Sundry #3: perception, Van Gogh & more interesting links
Issue #3 · November 12th, 2015 · View in your browser
1. Why you often believe people who see the world differently are wrong
The idea that you reached your conclusions after thorough analysis and unmediated thoughts/perceptions is called naive realism. Your personal reality is not an observation of the external world. It's a reflection of what's happening inside your mind. See the swirling image above? The way we perceive things makes you see it as moving. In reality, it is still. The same goes for our political opinions according to psychologist Lee Ross: you are sure what you believe is objectively right.
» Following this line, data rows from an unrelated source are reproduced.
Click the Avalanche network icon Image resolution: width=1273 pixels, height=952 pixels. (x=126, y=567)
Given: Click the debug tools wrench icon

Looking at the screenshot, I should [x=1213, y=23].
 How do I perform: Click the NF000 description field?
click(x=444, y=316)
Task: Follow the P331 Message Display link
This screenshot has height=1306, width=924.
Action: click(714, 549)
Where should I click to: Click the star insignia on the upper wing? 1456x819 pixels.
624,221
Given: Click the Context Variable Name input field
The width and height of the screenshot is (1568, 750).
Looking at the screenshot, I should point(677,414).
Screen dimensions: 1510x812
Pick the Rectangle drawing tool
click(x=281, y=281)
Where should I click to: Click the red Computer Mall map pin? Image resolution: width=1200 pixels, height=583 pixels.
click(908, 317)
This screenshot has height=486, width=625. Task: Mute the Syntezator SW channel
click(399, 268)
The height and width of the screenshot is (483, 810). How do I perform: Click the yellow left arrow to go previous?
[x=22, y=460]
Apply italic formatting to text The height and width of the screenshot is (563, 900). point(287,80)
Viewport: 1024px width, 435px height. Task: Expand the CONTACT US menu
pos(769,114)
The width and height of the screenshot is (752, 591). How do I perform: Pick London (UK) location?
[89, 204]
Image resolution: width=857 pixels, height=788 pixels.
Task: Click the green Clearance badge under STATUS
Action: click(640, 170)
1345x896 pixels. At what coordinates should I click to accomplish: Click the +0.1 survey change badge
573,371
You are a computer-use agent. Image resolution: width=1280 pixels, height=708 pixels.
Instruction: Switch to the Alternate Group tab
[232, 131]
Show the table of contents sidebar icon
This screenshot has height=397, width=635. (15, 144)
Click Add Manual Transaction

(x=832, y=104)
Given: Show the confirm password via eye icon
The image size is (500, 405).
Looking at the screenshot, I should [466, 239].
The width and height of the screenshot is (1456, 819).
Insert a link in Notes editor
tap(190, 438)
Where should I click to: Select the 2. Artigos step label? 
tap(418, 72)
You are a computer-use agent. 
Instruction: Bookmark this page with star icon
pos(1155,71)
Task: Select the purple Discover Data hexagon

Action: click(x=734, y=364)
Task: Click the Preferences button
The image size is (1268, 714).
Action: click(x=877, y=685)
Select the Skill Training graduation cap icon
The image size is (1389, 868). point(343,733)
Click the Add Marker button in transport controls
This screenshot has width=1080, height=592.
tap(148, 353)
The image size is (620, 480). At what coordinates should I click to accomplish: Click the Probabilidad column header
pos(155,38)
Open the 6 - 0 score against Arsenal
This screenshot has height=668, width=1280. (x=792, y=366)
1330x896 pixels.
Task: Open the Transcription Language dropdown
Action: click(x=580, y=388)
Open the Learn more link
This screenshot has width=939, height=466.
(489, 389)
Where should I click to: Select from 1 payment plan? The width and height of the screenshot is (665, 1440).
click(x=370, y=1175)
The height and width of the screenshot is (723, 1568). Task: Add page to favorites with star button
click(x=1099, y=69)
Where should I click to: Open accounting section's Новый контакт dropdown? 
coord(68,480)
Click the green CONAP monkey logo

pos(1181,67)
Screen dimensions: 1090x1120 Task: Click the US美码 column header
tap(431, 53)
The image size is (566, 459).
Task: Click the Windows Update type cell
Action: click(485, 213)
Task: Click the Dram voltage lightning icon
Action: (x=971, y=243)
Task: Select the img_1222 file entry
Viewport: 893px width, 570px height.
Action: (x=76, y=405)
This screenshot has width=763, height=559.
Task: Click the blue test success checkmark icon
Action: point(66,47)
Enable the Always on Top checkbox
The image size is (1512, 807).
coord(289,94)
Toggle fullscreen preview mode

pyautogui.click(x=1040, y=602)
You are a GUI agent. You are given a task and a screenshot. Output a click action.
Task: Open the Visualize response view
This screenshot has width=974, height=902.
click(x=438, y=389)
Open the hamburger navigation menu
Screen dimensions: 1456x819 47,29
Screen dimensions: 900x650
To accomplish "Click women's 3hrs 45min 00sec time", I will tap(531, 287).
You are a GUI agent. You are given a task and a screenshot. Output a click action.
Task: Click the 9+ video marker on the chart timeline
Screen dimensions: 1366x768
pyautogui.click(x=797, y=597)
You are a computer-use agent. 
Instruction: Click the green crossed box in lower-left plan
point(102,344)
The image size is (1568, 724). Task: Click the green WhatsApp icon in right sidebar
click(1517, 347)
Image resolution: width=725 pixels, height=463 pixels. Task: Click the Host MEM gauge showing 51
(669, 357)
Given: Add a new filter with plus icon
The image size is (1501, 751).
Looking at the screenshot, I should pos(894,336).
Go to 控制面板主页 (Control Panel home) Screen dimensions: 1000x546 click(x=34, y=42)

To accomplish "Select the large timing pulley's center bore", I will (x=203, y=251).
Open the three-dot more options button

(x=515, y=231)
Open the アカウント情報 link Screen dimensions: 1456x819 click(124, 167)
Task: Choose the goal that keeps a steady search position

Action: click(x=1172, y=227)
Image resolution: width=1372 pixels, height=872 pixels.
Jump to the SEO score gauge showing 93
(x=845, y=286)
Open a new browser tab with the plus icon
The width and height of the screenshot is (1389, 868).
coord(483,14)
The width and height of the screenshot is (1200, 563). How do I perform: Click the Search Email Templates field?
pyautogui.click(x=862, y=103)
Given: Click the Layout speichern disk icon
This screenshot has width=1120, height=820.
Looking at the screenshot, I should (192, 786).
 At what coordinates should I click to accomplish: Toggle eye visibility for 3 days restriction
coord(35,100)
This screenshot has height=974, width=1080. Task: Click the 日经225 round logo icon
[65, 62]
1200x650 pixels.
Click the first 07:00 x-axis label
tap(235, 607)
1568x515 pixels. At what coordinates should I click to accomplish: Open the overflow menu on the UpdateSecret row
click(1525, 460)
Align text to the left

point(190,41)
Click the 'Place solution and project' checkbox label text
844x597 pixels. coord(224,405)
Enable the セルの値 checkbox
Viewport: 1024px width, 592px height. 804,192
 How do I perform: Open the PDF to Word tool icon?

The “other side” is too. Don't try to convince others by presenting your arguments so as to make “them” travel the same logical path as you. Rational, open-minded debate is not necessarily the way to go.
- Are the elite universities really any better?
Higher education has the third largest number of lobbyists in Washington, D.C., after pharmaceutics and electronics. Elite colleges in the United States do deliver more cognitively complex coursework but fail to outperform other colleges on major criteria such as standards and expectations of the course work and the level of the instructors’ subject matter knowledge. They even fall behind lower-tier universities when it comes to professors supporting change in the views of their students. They still yield better jobs but you'll get poorer education. + Brain Pickings: “Bravery is always more intelligent than fear, since it is built on the foundation of what one knows about oneself: the knowledge of one’s strength and capacity, of one’s passion.”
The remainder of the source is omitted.